| EXERCISE REQUIREMENTS |
(a) From the passage on rabies virus attenuation, list every abbreviation whose full form the passage gives in parentheses beside it, along with that full form.
(b) Write what follows the final sentence of the passage on rabies virus attenuation, carrying on its line of discussion.

| READING TEXT |
Studies of antibody escape mutants revealed that the main contributor to the pathogenicity of RABV is its G protein, in that substitution of the Arg at position 333 with Glu renders an RABV considerably less pathogenic (13
). Reverse genetics technology has been used to construct SADB19-based recombinant RABVs with this substitution together with an Asn194-to-Ser194 mutation that stabilizes the attenuated phenotype (8
). Although recombinant RABVs containing this doubly modified G, termed GAS, are strongly attenuated, we have found that engineering the virus to express additional GAS genes not only augments its nonpathogenic phenotype but also substantially increases its immunogenicity (11
). While single and double GAS variants are largely apathogenic for normal adult mice, they are cytopathic in vitro
and have residual pathogenicity for immunocompromised animals (11
). Containing three GAS genes, the TriGAS RABV variant is unique in being nonpathogenic for mice that either are developmentally immunocompromised or have inherited deficits in immune functions (17
). Evidence suggests that the higher level of attenuation of TriGAS is related to increased G expression rather than an increase in genome size (17
). This is accompanied by an enhanced capacity to induce protective RABV immunity, which is best illustrated by the fact that TriGAS inoculation provides prophylactic protection to mice several hours to days after infection with a lethal dose of wild-type RABV (17
The unique capacity of superinfection with TriGAS to prevent lethal rabies in mice infected with wild-type RABV suggests that this attenuated virus induces protective elements of immunity considerably more rapidly than other variants. RABV-neutralizing antibodies (VNAs) are the major immune effectors against RABV, and rabies G is the target for nearly all VNAs (21
). As expected from their role in promoting antibody production, the activity of CD4 T cells is critical to the development of protective immunity against rabies (22
). The presentation of RABV antigen to these cells is therefore one of several rate-limiting steps in the induction of RABV immunity. During RABV infection, the rate of RABV RNA synthesis and G expression correlate with changes in the expression levels of a variety of host genes (8
). This indicates that the products of RABV infection, including viral RNA and G protein, likely include pathogen-associated molecular patterns (PAMPs), which are recognized by pathogen recognition receptors (PRRs) such as RIG-I-like helicases and toll-like receptors (TLRs) (26
). For example, mice lacking TLR7 exhibit a delay in the production of RABV-specific antibodies and increased mortality when infected with RABV (20
). The induction of PRRs generally depends on virus replication (26
), and this is evidently also the case for RABV, for which infection induces a TH1-biased response, as opposed to the TH2-biased response elicited by the administration of killed vaccine (19
). Thus, there are several features that suggest that the induction of RABV immunity may be superior with live vaccines, such as TriGAS, than inactivated vaccines.

| DATA EXTRACT |

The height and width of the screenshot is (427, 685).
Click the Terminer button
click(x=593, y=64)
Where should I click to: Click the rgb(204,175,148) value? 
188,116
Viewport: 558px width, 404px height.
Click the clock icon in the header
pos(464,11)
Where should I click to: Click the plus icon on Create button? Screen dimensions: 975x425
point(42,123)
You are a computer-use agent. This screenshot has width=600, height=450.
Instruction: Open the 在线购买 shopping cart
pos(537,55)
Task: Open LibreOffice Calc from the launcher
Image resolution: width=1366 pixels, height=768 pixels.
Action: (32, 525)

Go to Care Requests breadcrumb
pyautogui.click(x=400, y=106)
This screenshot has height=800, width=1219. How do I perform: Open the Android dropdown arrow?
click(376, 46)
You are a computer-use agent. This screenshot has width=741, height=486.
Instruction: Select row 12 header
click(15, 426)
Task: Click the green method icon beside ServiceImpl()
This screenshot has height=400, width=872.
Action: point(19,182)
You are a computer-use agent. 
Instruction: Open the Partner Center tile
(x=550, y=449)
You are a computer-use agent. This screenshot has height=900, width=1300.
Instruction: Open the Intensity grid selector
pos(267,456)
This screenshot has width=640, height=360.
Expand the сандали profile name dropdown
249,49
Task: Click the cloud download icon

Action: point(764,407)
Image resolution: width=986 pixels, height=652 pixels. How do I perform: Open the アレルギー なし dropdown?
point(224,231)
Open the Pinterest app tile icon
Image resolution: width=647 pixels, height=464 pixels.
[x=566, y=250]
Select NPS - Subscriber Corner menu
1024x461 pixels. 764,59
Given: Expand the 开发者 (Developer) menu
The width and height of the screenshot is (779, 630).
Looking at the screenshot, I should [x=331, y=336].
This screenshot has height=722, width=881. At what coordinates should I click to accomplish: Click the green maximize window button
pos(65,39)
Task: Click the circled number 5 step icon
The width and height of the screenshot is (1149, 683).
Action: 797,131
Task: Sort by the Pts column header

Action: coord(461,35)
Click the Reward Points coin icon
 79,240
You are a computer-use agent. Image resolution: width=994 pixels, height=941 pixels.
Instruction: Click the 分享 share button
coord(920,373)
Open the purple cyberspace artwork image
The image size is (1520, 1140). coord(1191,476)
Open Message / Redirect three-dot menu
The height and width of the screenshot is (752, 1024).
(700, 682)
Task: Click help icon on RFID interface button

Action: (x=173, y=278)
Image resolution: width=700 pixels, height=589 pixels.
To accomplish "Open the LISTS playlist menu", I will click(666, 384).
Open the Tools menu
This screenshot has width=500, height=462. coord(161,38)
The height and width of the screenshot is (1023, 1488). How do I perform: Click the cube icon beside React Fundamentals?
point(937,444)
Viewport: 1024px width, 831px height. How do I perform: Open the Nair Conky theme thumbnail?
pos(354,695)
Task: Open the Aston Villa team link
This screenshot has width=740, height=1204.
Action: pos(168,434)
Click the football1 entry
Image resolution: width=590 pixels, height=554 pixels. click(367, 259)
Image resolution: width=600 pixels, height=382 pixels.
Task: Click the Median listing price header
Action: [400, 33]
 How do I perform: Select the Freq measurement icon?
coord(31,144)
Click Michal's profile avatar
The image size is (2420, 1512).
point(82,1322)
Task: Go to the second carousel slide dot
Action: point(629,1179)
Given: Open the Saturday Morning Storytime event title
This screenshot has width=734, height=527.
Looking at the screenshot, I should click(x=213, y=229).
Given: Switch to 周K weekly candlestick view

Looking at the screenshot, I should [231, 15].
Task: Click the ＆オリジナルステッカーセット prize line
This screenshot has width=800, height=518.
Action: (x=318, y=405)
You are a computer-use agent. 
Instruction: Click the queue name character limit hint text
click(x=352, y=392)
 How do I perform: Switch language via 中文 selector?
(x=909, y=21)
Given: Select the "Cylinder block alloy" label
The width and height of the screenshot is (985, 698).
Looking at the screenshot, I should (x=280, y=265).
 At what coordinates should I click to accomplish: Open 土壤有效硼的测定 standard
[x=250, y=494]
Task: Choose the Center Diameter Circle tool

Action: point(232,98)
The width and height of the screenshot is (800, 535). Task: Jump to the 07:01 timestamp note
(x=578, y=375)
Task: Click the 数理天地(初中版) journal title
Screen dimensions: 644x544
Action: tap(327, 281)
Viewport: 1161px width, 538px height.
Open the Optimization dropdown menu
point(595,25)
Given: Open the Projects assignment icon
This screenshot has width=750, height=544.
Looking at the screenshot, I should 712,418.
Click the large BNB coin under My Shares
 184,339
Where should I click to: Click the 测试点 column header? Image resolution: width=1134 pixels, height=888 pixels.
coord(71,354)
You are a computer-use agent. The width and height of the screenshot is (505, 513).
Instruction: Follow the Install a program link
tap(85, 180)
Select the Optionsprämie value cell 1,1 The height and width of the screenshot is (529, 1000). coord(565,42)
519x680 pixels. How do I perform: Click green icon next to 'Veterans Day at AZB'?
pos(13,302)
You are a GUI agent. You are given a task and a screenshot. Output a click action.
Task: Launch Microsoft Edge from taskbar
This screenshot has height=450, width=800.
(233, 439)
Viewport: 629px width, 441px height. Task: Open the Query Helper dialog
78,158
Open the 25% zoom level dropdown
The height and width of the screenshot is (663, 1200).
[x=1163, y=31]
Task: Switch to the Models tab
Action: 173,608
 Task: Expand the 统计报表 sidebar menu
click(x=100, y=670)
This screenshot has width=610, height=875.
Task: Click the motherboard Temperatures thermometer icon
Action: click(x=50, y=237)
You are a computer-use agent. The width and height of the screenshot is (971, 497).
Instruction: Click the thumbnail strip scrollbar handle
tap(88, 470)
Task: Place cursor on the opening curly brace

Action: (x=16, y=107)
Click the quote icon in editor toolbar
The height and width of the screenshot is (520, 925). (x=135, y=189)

| RESPONSE LIST |
(a)
VNAs: RABV-neutralizing antibodies
PAMPs: pathogen-associated molecular patterns
PRRs: pathogen recognition receptors
TLRs: toll-like receptors

(b)
Although live-attenuated rabies vaccines have been extensively used for oral immunization of wildlife, their use in domestic animals and, particularly, humans must be approached cautiously. The possibility that an attenuated RABV might spread to the CNS and replicate in CNS tissues at low levels that evade immune detection, thereby causing progressive neuronal damage, must be considered. Therefore, to provide further insight into the safety and efficacy of TriGAS, we carefully determined both the location and time course of TriGAS infection after intramuscular (i.m.) administration. We demonstrate that TriGAS infects particular immune cell types, without detectable virus propagation, in the lymph nodes draining the site of inoculation. Infection of these cells orchestrates potent, enduring immune protection against rabies.